** DOCUMENT PASSAGE **
Title: Biomonitoring Breast Milk Polybrominated Diphenyl Ethers as a Function of Environment, Dietary Intake, and Demographics in New Hampshire Authors
|Dunn, Rebecca -|
|Carey, Gale -|
Submitted to: Chemosphere
Publication Type: Peer Reviewed Journal
Publication Acceptance Date: June 7, 2010
Publication Date: August 13, 2010
Citation: Dunn, R.L., Huwe, J.K., Carey, G.B. 2010. Biomonitoring breast milk polybrominated diphenyl ethers as a function of environment, dietary intake, and demographics in New Hampshire. Chemosphere. 80:1175-1182. DOI:10.1016/j.chemosphere.2010.06.017. Interpretive Summary: Polybrominated diphenyl ethers (PBDEs) are a class of flame retardant chemicals widely-used in electronics, textiles, and household good. Humans are exposed to PBDEs through both their diet and their indoor environment. Because PBDEs are known to be present in breast milk and may have developmental health effects, it is important to understand more about the levels of these contaminants in breast milk and what this may mean for nursing infants. We have therefore studied a group of nursing mothers in New Hampshire and measured PBDE levels in their breast milk. We found that PBDE levels in breast milk in New Hampshire were within the range reported for other areas of the U.S. and that the levels did not significantly decrease in the breast milk during the first three months of lactation. Based on information which the women provided regarding their diet, home environment, and personal characteristics, it appeared that diets low in saturated fats and high in fruit consumption may be associated with lower levels of PBDEs in breast milk.

** SOURCE DATA **
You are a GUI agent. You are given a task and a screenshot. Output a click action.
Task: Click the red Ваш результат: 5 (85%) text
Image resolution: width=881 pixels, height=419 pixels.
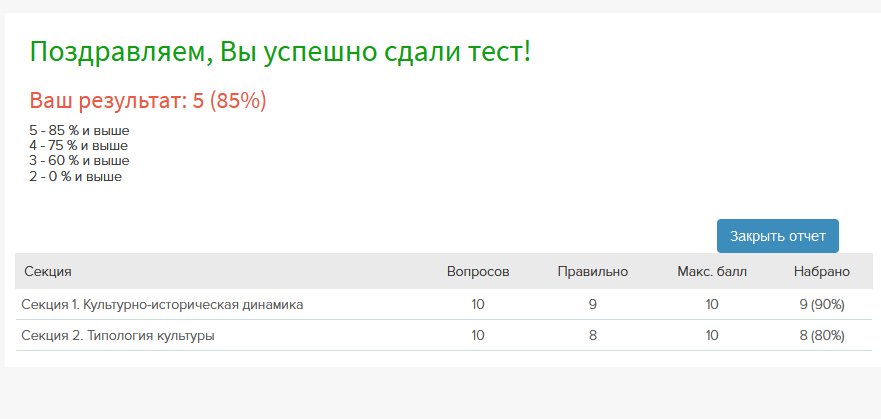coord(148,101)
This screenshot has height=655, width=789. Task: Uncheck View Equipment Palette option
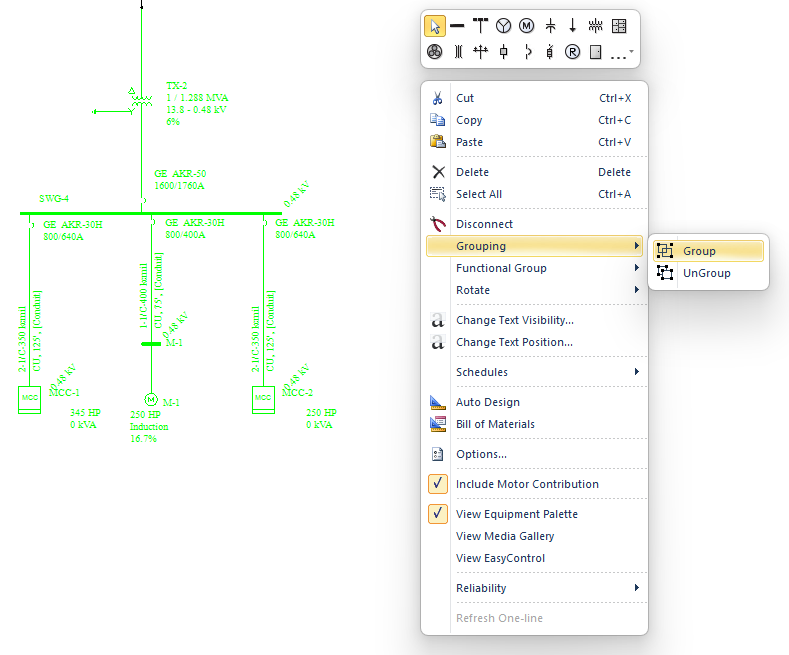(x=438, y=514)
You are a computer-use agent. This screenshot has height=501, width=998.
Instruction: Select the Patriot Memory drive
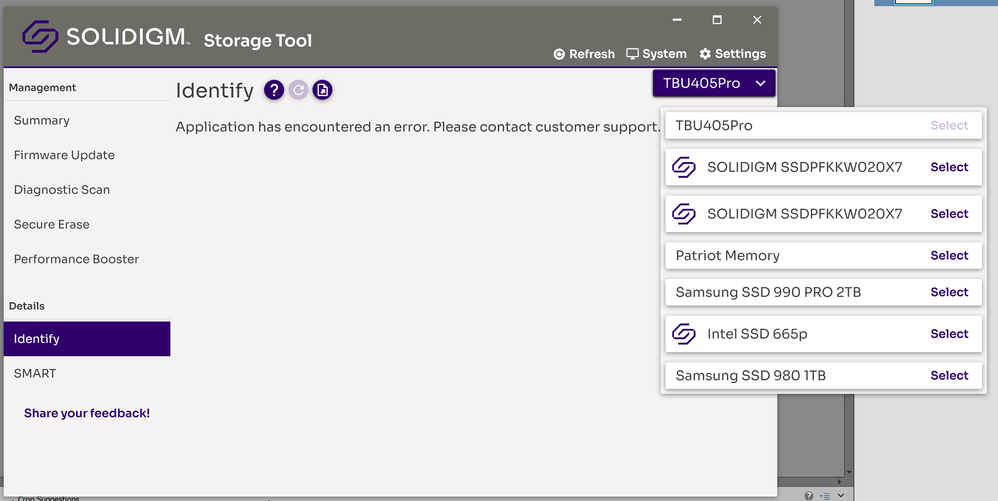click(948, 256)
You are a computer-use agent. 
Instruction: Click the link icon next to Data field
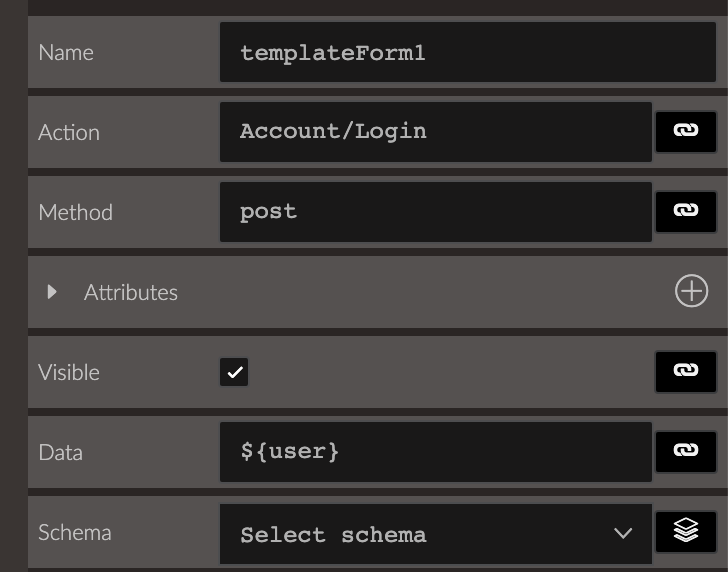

** YOUR GOAL **
Could you pick up the summary of the New Hampshire breast milk PBDE study after its final sentence and keep it going? These rows come from a separate, unrelated source.

** EXERCISE OUTPUT **
Technical Abstract: Breast milk is a valuable biological specimen for biomonitoring lipid-soluble polybrominated diphenyl ethers (PBDEs). The purpose of this study was to determine the levels of PBDEs in breast milk from New Hampshire and to examine potential relationships between PBDE levels in breast milk and stage of lactation, maternal characteristics, living environment and dietary intake. Forty women provided up to three breast milk samples at the end of their first, second and third month of breastfeeding for evaluation of day-to-day and month-to-month variation in PBDE levels. Participants completed four questionnaires, which provided maternal, living environment, and diet information. The sumPBDE concentrations in breast milk over the three-month collection period ranged from 6.5 to 166.7 ng/g lipid. The median for the three-month period was 29.7 ng/g. BDE-47 was the predominant congener, however, BDE-153 predominated in 20% of the participants’ samples. Day-to-day variation in sumPBDEs was negligible; there was no significant difference in mean PBDE levels from month-to-month. Positive associations were seen between BDE-153 and age, postpartum saturated fat consumption, and the home model. There was a negative association between PBDE levels and fruit consumption during the third trimester. Our results indicate that PBDE levels in breast milk from New Hampshire are within the range that has been reported in the U.S., and levels are stable during the first three-months of lactation. Our findings revealed a higher predominance pattern with BDE-153 compared to other studies, and indicate that PBDE levels are influenced by diet and the home environment.